───── Trecho fornecido ─────
Maria Firmina dos Reis foi a primeira escritora brasileira e também a primeira a dar protagonismo para pessoas negras, quebrando a hegemonia dominante no país, que se baseava em tradições patriarcais e discriminatórias. Além de ser a primeira escritora brasileira, foi a primeira pessoa negra a publicar um romance no Brasil. O peso de Úrsula é gigantesco, tornando-se uma leitura obrigatória a todos os brasileiros que se importam com a nossa história e que desejam conhecer mais sobre a nossa literatura.

Amparando o seu texto em dois pilares, temos como história principal do enredo um triângulo amoroso entre Úrsula, Tancredo e Fernando, com todas as características do Romantismo: amor exacerbado, tragédias, descrição farta de ambientes e lugares bucólicos e um traço gótico. Por outro lado, temos Mãe Suzana, Túlio e Antero, negros que trabalham na fazenda de Úrsula e que contam ao leitor através de seus diálogos e lembranças como foram suas vidas antes de serem sequestrados da África para as Américas. A autora aborda a travessia do Atlântico sob uma outra perspectiva, deixando claro ao leitor que essas pessoas tinham uma vida, tradições, cultura, família, poder econômico e liberdade.

Ao colocar o negro como sujeito de suas ações e de seu discurso, a autora se afasta do “Cânone Literário Brasileiro” e passa a ser uma escritora marginal. Isso significa que muitos de nós não a estudamos na escola como a primeira mulher e pessoa negra a publicar um romance no Brasil e também não sendo lida como escritora importante do Romantismo Brasileiro por causa das convenções impostas por esse cânone que desconsidera escritores que rompem com as regras do homem branco, heterossexual e privilegiado que ditou as regras da literatura por muitos séculos.

Os primeiros escravizados chegaram no Brasil no século XVI e estima-se que mais de quatro milhões de pessoas negras foram vítimas da escravidão no país. Grande parte da nossa desigualdade social e das nossas mazelas como país têm origem na escravidão, que durou três séculos. Infelizmente o Brasil foi um dos últimos países a abolir a escravatura, fato que se concretizou com a Lei Áurea assinada em 1888. Existe uma ideia estapafúrdia que acompanha a escravidão de que os brancos são superiores aos negros moral e fisicamente falando e esses conceitos extremamente preconceituosos são rechaçados por Maria Firmina dos Reis em Úrsula.
───── Dados exibidos ─────
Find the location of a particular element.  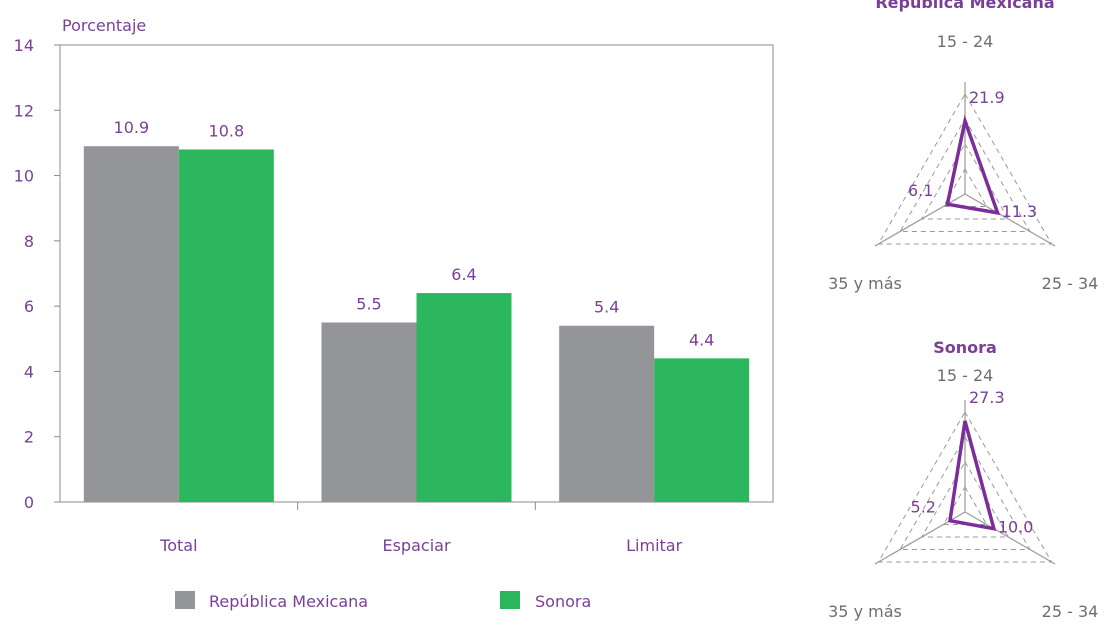

data-label: 10.9 is located at coordinates (132, 128).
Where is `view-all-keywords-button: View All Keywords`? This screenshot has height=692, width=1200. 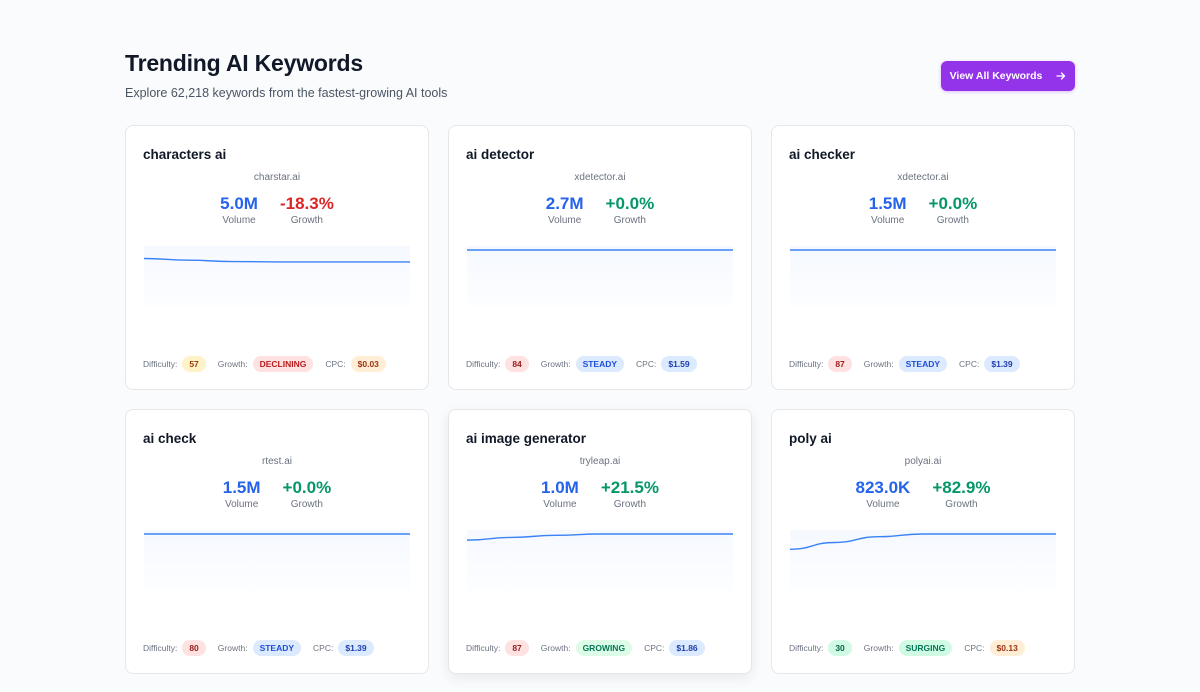 view-all-keywords-button: View All Keywords is located at coordinates (1008, 76).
─────
Tarefas
1 > Resuma em duas frases o texto sobre Maria Firmina dos Reis.
2 > Responda às perguntas a seguir com base no texto sobre Maria Firmina dos Reis.
(a) Quais personagens formam o triângulo amoroso de Úrsula?
(b) Em que século chegaram ao Brasil os primeiros escravizados?
(c) Com qual lei e em que ano a escravatura foi abolida no Brasil?
3 > Prossiga o texto sobre Maria Firmina dos Reis a partir do ponto em que ele termina.

Respostas
1 > Maria Firmina dos Reis foi a primeira escritora brasileira e a primeira pessoa negra a publicar um romance no Brasil. Em Úrsula, ela combina um triângulo amoroso romântico entre Úrsula, Tancredo e Fernando com as lembranças de Mãe Suzana, Túlio e Antero sobre suas vidas antes de serem sequestrados da África, e, por colocar o negro como sujeito de suas ações e de seu discurso, afastou-se do cânone literário brasileiro e tornou-se uma escritora marginal.

2 >
(a) Úrsula, Tancredo e Fernando.
(b) No século XVI.
(c) Com a Lei Áurea, assinada em 1888.

3 >
Através do personagem Túlio, um negro alforriado, a autora debate a abolição com seus discursos inflamados, em uma tentativa de convencer o homem branco de que ele não é inferior por ser negro. Já a Mãe Suzana, relata a travessia do Atlântico, marcada por dor e sofrimento, mostrando as chagas da escravidão de forma contundente.

Maria Firmina dos Reis utiliza a polifonia para dar voz aos seus personagens, principalmente os escravizados e as mulheres, em um momento onde não haviam liberdades individuais para todos de forma justa. Úrsula é também um romance tese que defende a ideia do abolicionismo, baseado nos três pilares da independência norte-americana: liberdade, paz e a busca pela felicidade. Para a autora, todos os indivíduos têm esses conceitos como um direito fundamental, como base da existência. O final do romance é ultrarromântico, onde todos se dão mal, mostrando uma forte característica do Romantismo, que acreditava em uma vida após a morte e na punição da vida terrena, como se fosse uma espécie de purgatório. A felicidade suprema seria alcançada em um plano transcendental, muito superior à Terra.

O final do romance também problematiza a questão do casamento como final feliz, mostrando ao leitor que as demandas de uma vida a dois vão muito além do amor incondicional, que existem outros problemas de ordem prática e que precisam ser vivenciados e resolvidos pelos casais. A escritora rompe com todos esses conceitos vigentes naquela época, elevando a sua história a um nível reflexivo e analítico, questionando se seria realmente possível viver uma história de amor em um mundo onde existia escravidão, onde o casamento abria portas para outro tipo de servidão e de humilhação para a maioria das mulheres.

O romance aborda temas diversos tais como a subserviência de Túlio paradoxalmente com a postura adotada por Mãe Suzana ao se posicionar de forma humanística e não aceitar a posição do negro naquela sociedade tacanha e obtusa. Há também uma discussão de gênero através da protagonista e de sua mãe, que vivem sozinhas em sua propriedade, contextualizando a realidade de muitas famílias brasileiras formadas apenas por mulheres e as dificuldades advindas dessa posição incômoda. Úrsula vai se casar para ajudar sua mãe, entretanto, não sabe ao certo se é isso mesmo que deseja e se será realmente feliz no casamento, que é apresentado como algo acachapante, uma ideia de não ter para onde fugir. Há uma subtração dos direitos fundamentais dos indivíduos por uma sociedade patriarcal dominante.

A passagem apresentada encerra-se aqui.